━━━━━ DATA LINES

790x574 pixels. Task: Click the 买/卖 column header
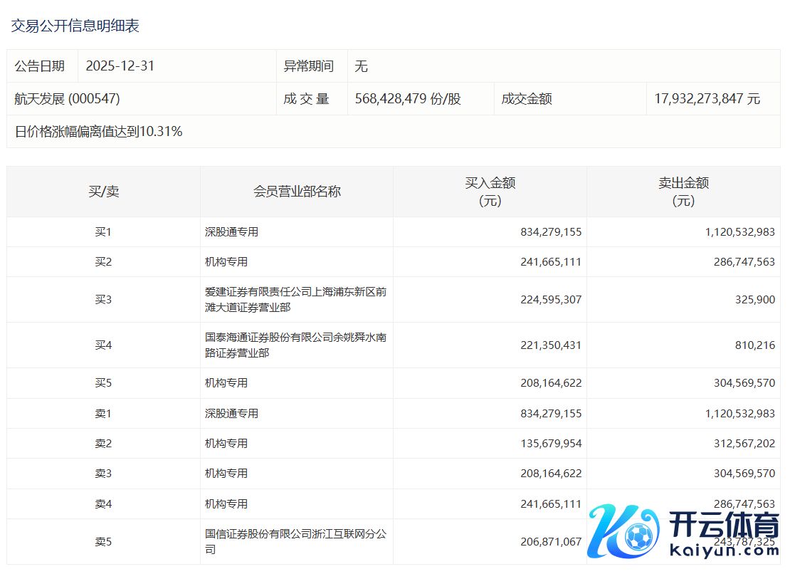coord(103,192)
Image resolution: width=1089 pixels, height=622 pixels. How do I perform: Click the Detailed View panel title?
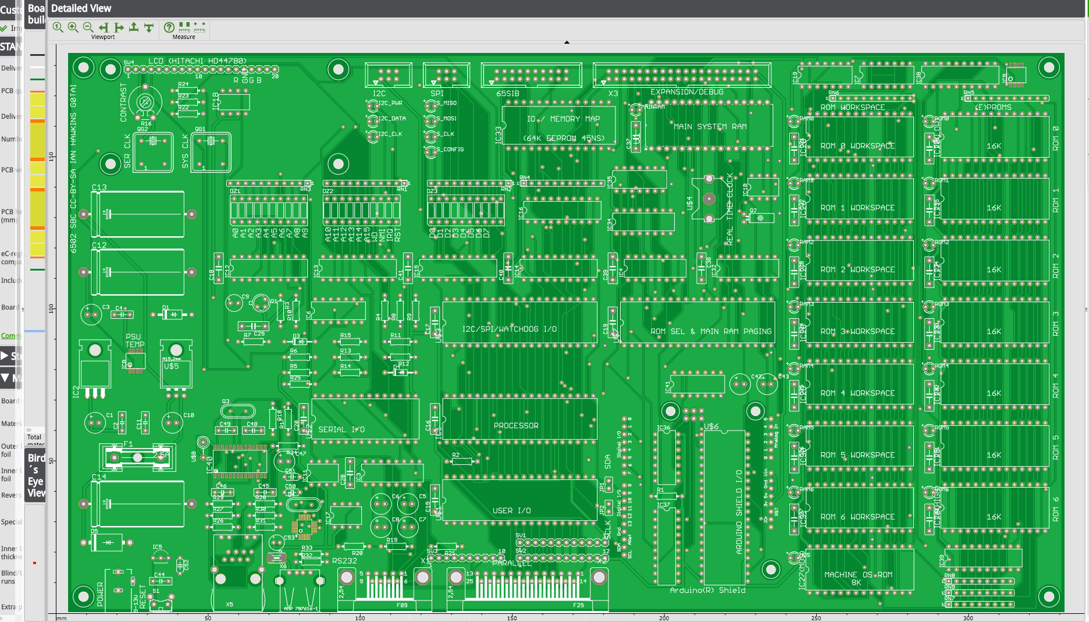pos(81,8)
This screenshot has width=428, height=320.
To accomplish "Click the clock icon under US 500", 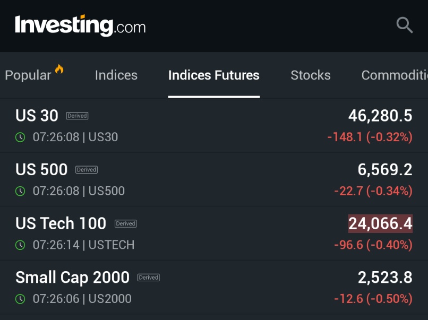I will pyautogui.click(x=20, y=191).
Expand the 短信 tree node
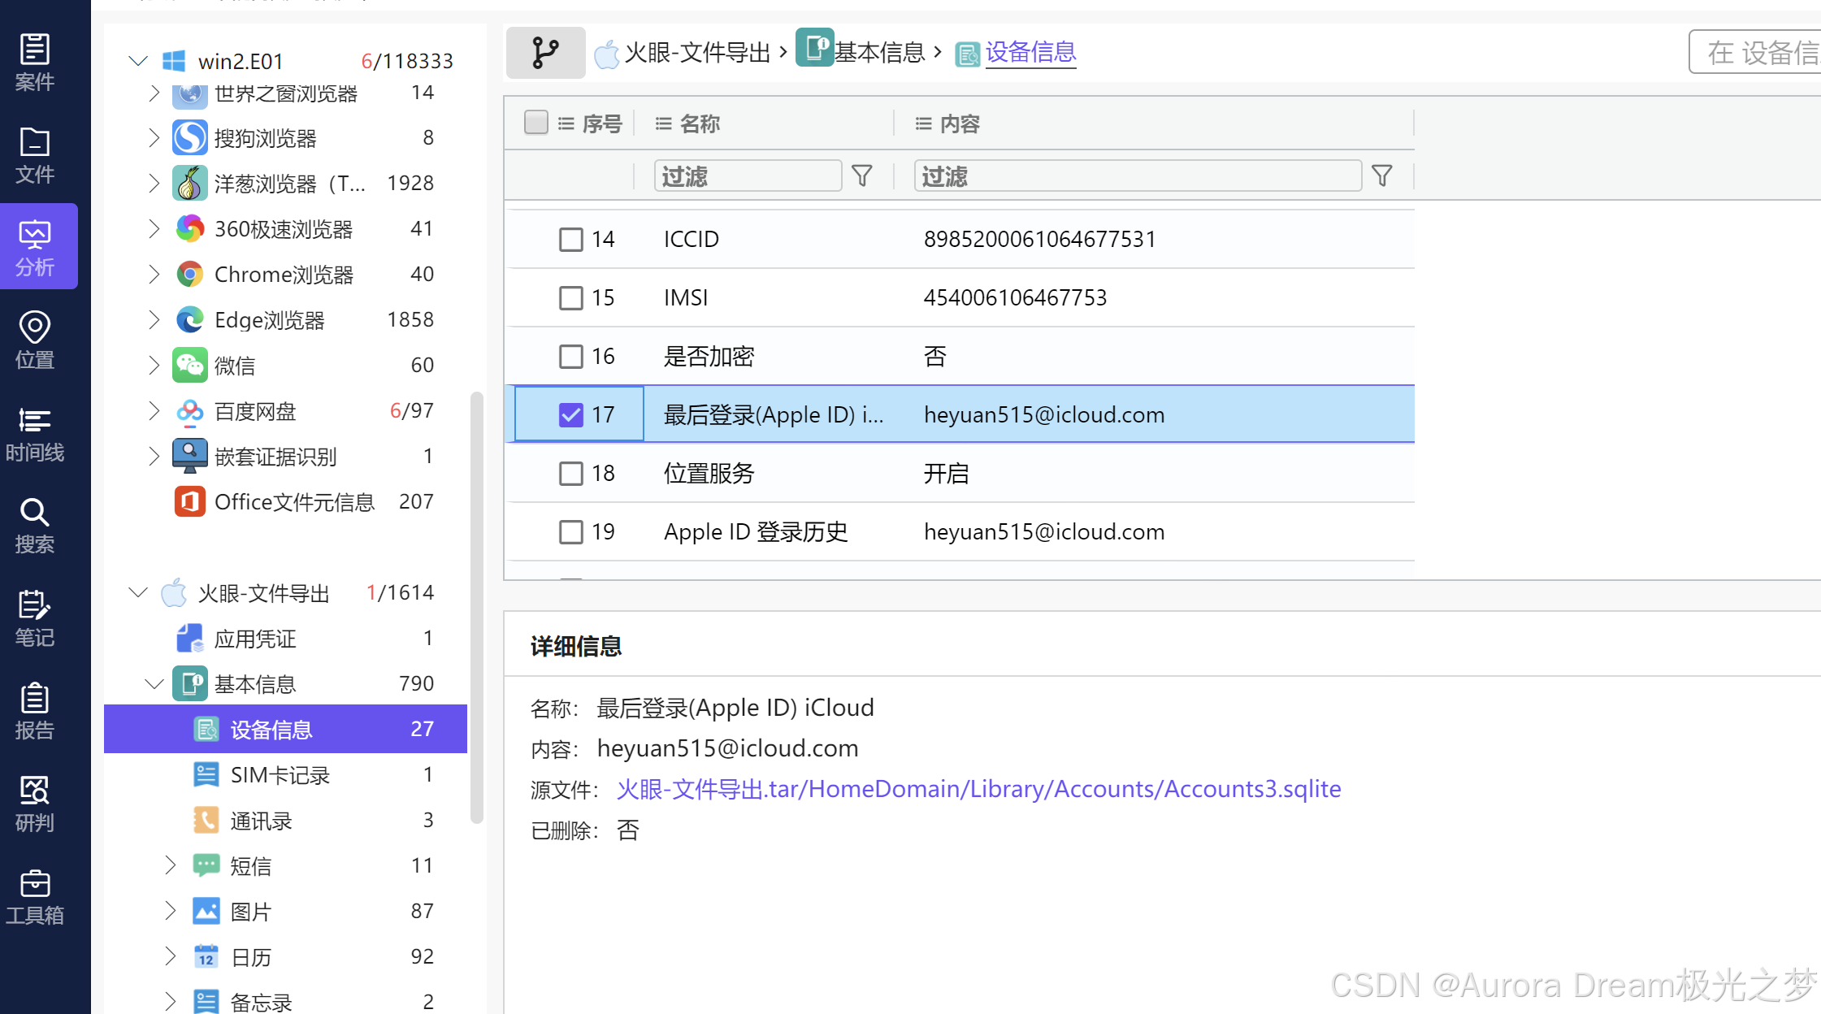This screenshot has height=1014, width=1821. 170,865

━━━━━━━━━━
━━━━━ DATA LINES

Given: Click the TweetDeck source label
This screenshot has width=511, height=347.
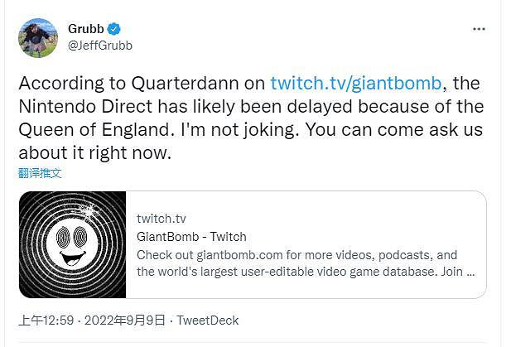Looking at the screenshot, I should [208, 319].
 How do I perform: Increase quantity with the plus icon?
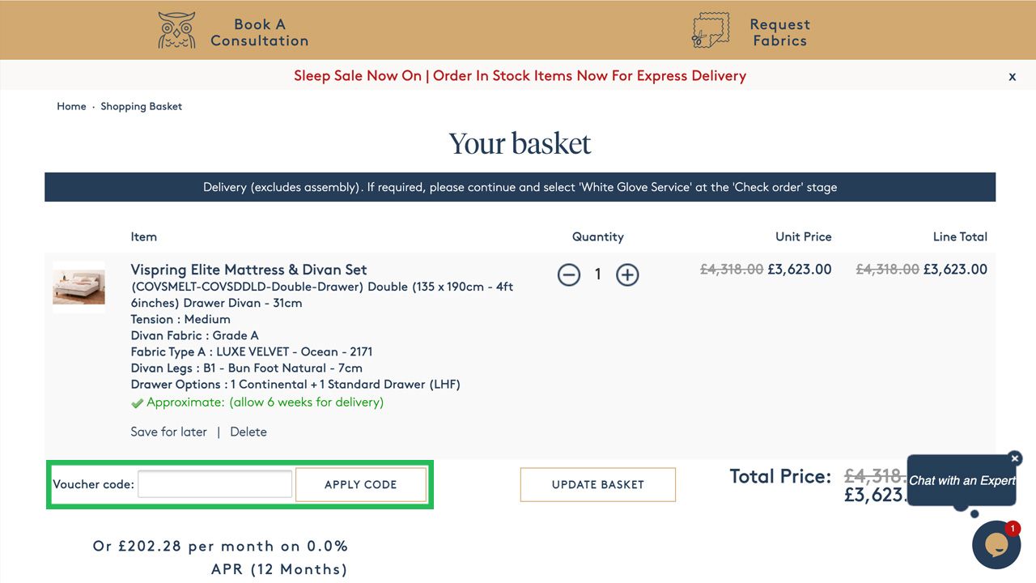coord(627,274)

━━━━━━━━━━

### WHAT TO DO:
Identify every line above that contains the string "pixels", treating uppercase and lowercase as different, and copy each of those lines in full.

### REPLY TO THE EXERCISE:
790x574 pixels. Task: Click the 买/卖 column header
Image resolution: width=1089 pixels, height=622 pixels. How do I perform: Click the Detailed View panel title?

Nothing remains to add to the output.